**The task:**
Leaving out the images, repeat all the lines below exactly.

**Data records:**
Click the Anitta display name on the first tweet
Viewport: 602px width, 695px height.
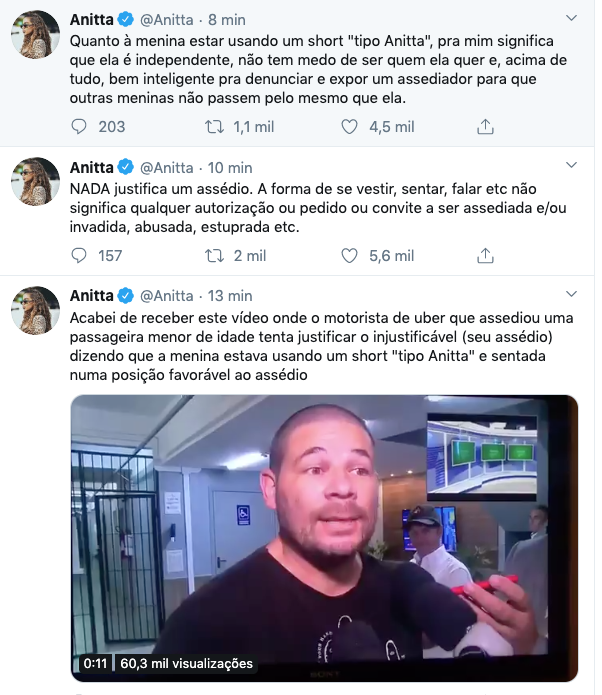point(92,20)
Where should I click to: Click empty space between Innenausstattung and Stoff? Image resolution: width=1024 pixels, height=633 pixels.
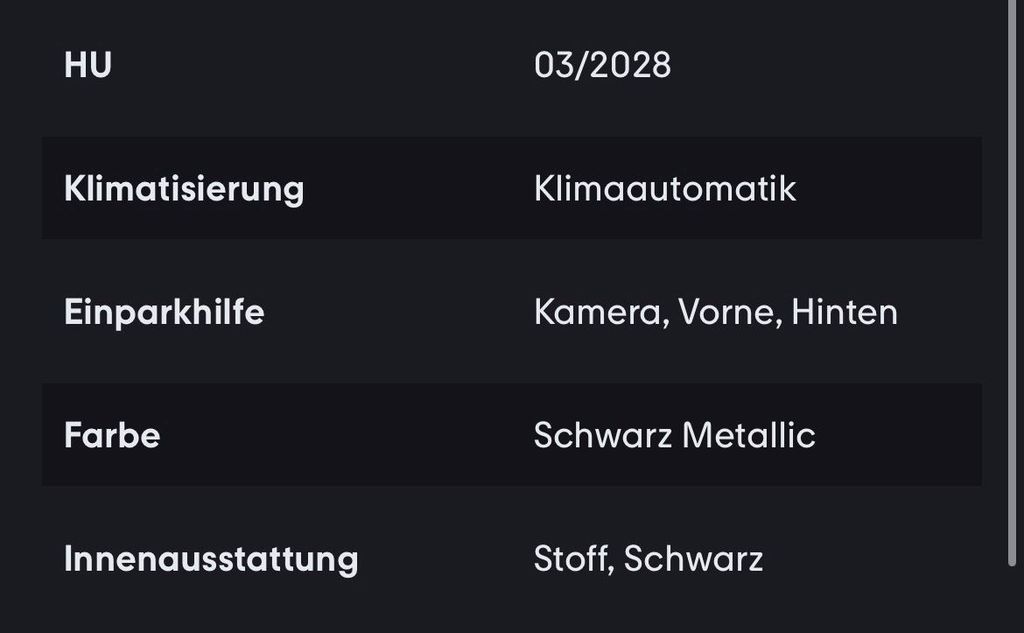pyautogui.click(x=445, y=559)
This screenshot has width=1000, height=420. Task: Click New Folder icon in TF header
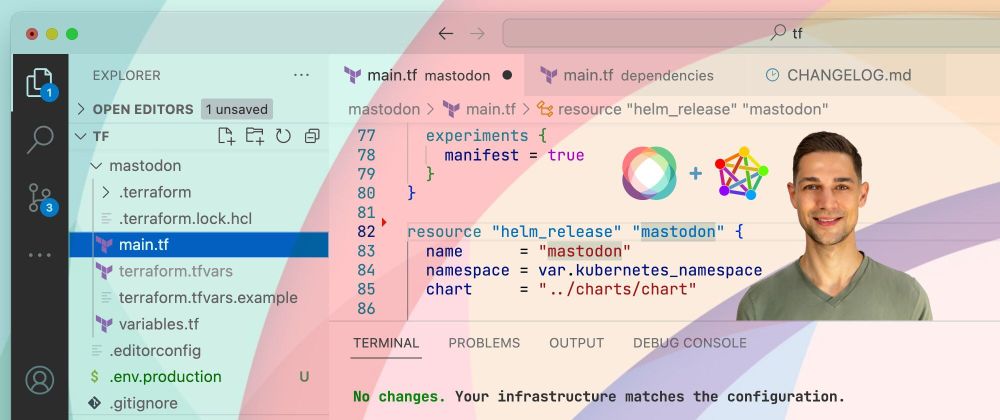pos(254,136)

**Reply to the exercise:**
Click the Anitta display name on the first tweet
Viewport: 602px width, 695px height.
point(92,20)
Where should I click to: Click empty space between Innenausstattung and Stoff? Image resolution: width=1024 pixels, height=633 pixels.
pyautogui.click(x=445, y=559)
This screenshot has width=1000, height=420. Task: Click New Folder icon in TF header
pos(254,136)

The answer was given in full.